The most obvious instance of this practice would be inserting the keyword into a block of text. Often, the author takes the time to make the text look reasonably plausible, in the hopes of avoiding penalization by a search engine. For example, if the webmaster knew that the keyword “wicked goat” was commonly searched for, he or she would try to load it onto a page as many times as possible.
More commonly, keyword stuffing is accomplished by hiding the keyword, so visitors don't see it, but search engines do. Keywords can be hidden in meta tags, and they can also be embedded on a page, in text which is the same color as the background so that it is invisible to the user, or in more crafty ways. In many instances, the keywords are not even related to the content on the site; they are just designed to elevate search rankings so that users will visit, generating advertising revenue. While some amount of keyword stuffing is considered legitimate and even smart Search Engine Optimization (SEO), webmasters who go overboard give the practice a bad name.
Before search engines wised up to the practice, they would return stuffed sites when users searched for common keywords. Users would assume that the site was relevant, since it was in the first page of search results, and they would click on the link. At best, the site might be a bunch of nonsense with interspersed ads; at worst, it might load harmful software on the user's computer. The practice could be extremely frustrating for people trying to browse the web for information, and as a result, search engines refined their algorithms to use a number of markers when determining how relevant a site is.

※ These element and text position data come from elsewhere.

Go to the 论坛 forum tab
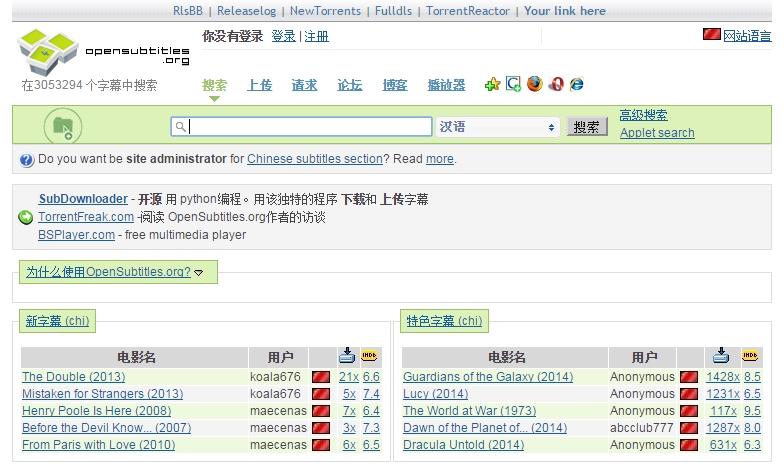 (x=350, y=85)
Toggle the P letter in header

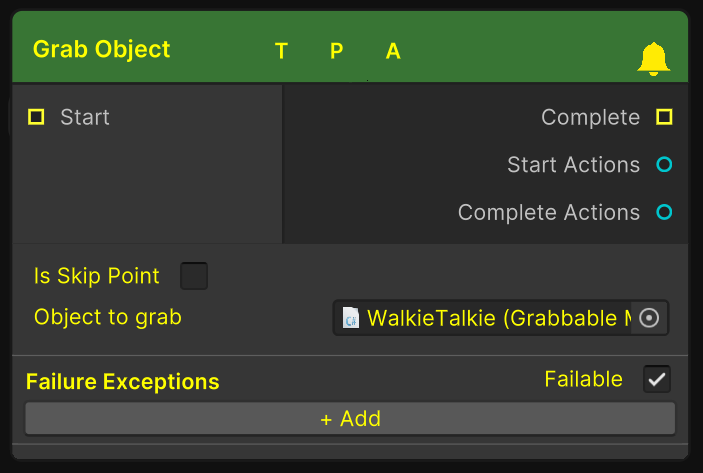[337, 51]
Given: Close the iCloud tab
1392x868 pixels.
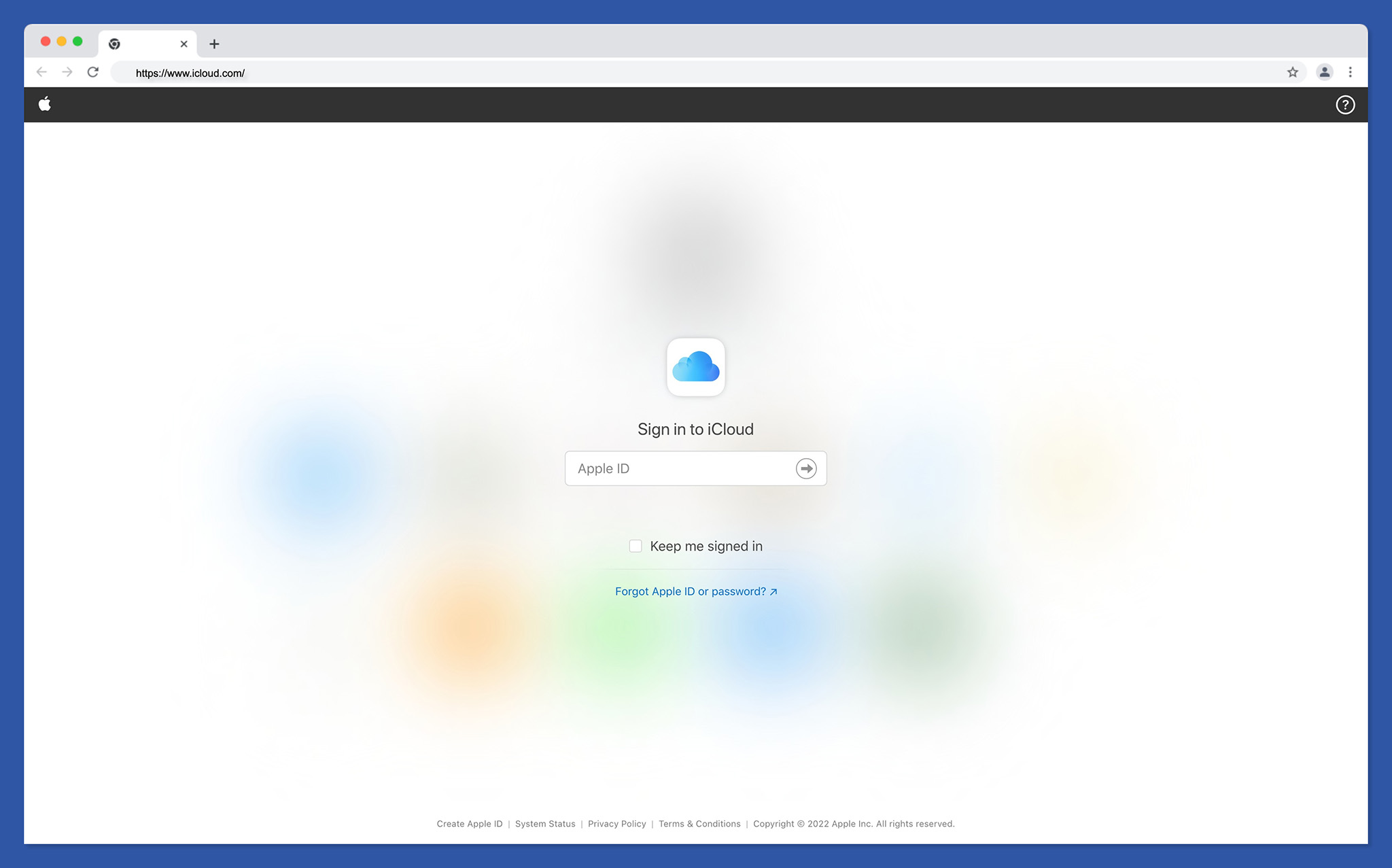Looking at the screenshot, I should tap(184, 44).
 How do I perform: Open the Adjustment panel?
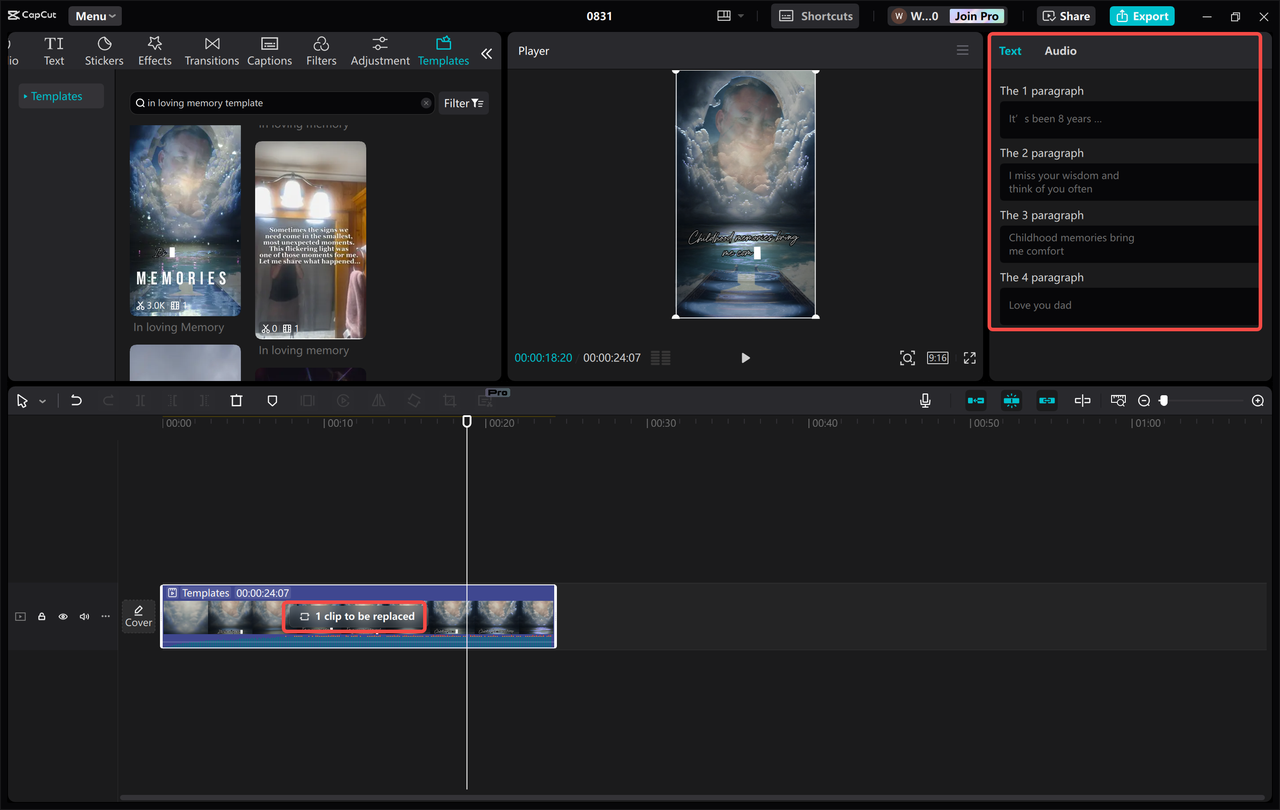click(x=380, y=50)

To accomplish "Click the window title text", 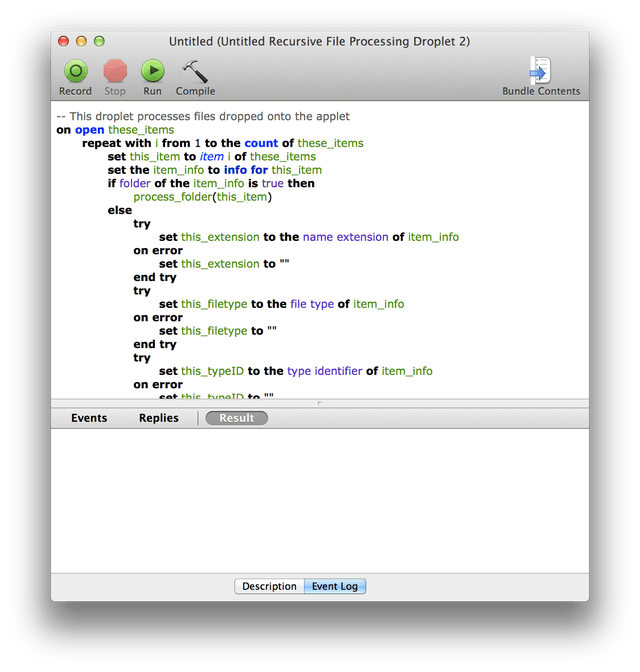I will coord(319,41).
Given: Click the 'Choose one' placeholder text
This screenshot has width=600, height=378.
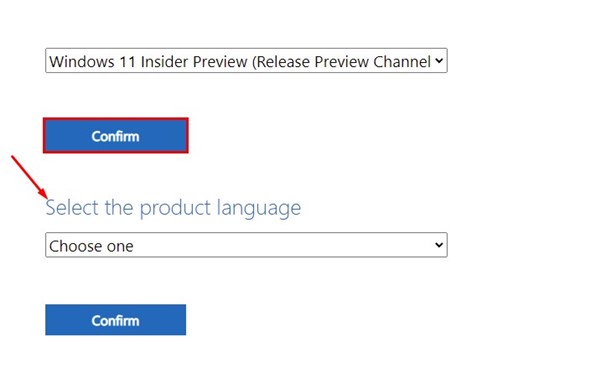Looking at the screenshot, I should [x=91, y=246].
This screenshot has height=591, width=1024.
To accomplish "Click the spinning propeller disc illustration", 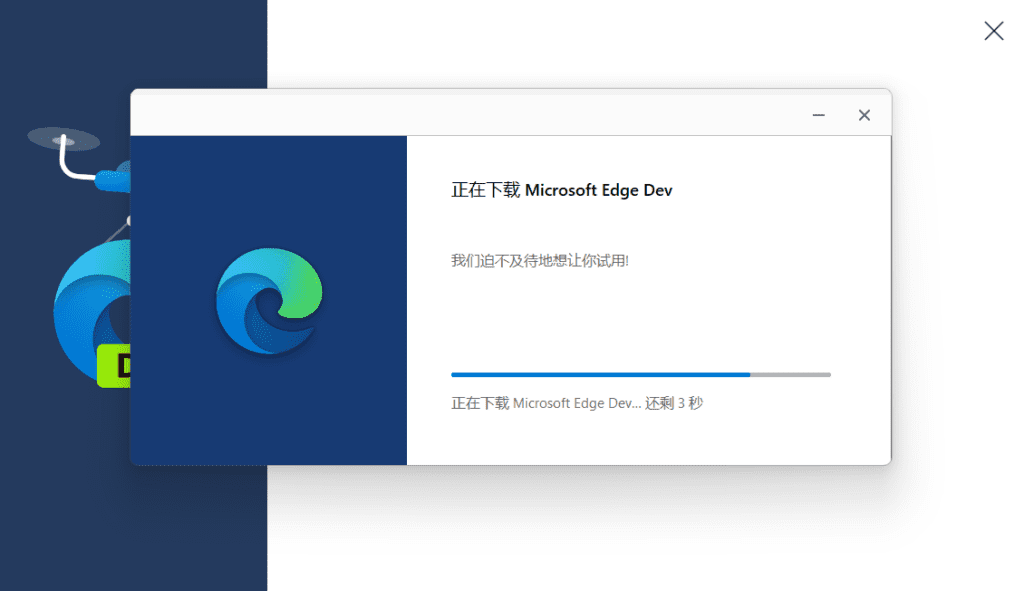I will [63, 138].
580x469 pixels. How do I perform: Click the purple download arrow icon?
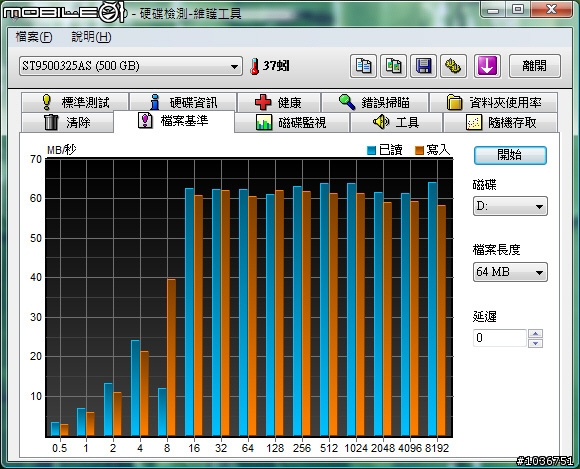488,66
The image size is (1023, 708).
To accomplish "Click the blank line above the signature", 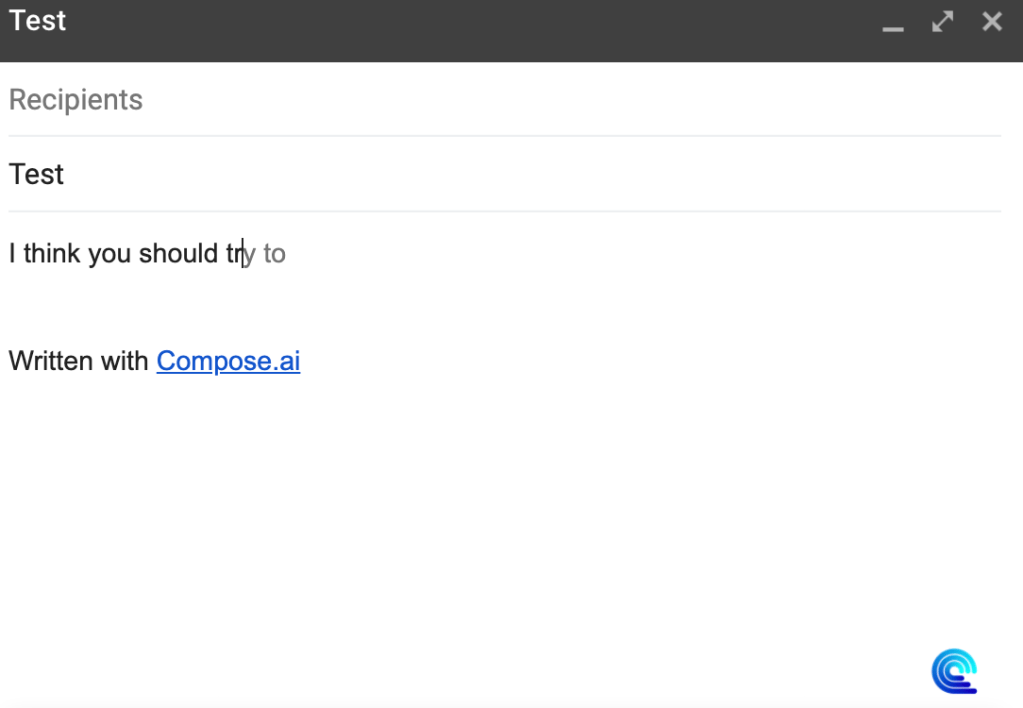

Most search engines will flag sites with an unusually high number of keywords, terming them spam, rather than legitimate websites, leading to the alternate slang term “spamdexing” to refer to keyword stuffing. In the instance of “wicked goat” above, there are really only so many times that such a phrase could be mentioned in a legitimate web article; if a search engine found 40 instances of the term on a single page, it might assume that the page had been stuffed.
In a variation on keyword stuffing, some webmasters put the same site up at multiple domains. While mirroring a site is a perfectly reasonable way to handle high volumes of web traffic, 20 sites advertising sports equipment in exactly the same text are not necessarily legitimate. Webmasters can also use these sites to create links, which can also raise search engine rankings. As a result of this practice, many search engines look at the source of links to a site to determine whether they are valid, or merely spamming tools.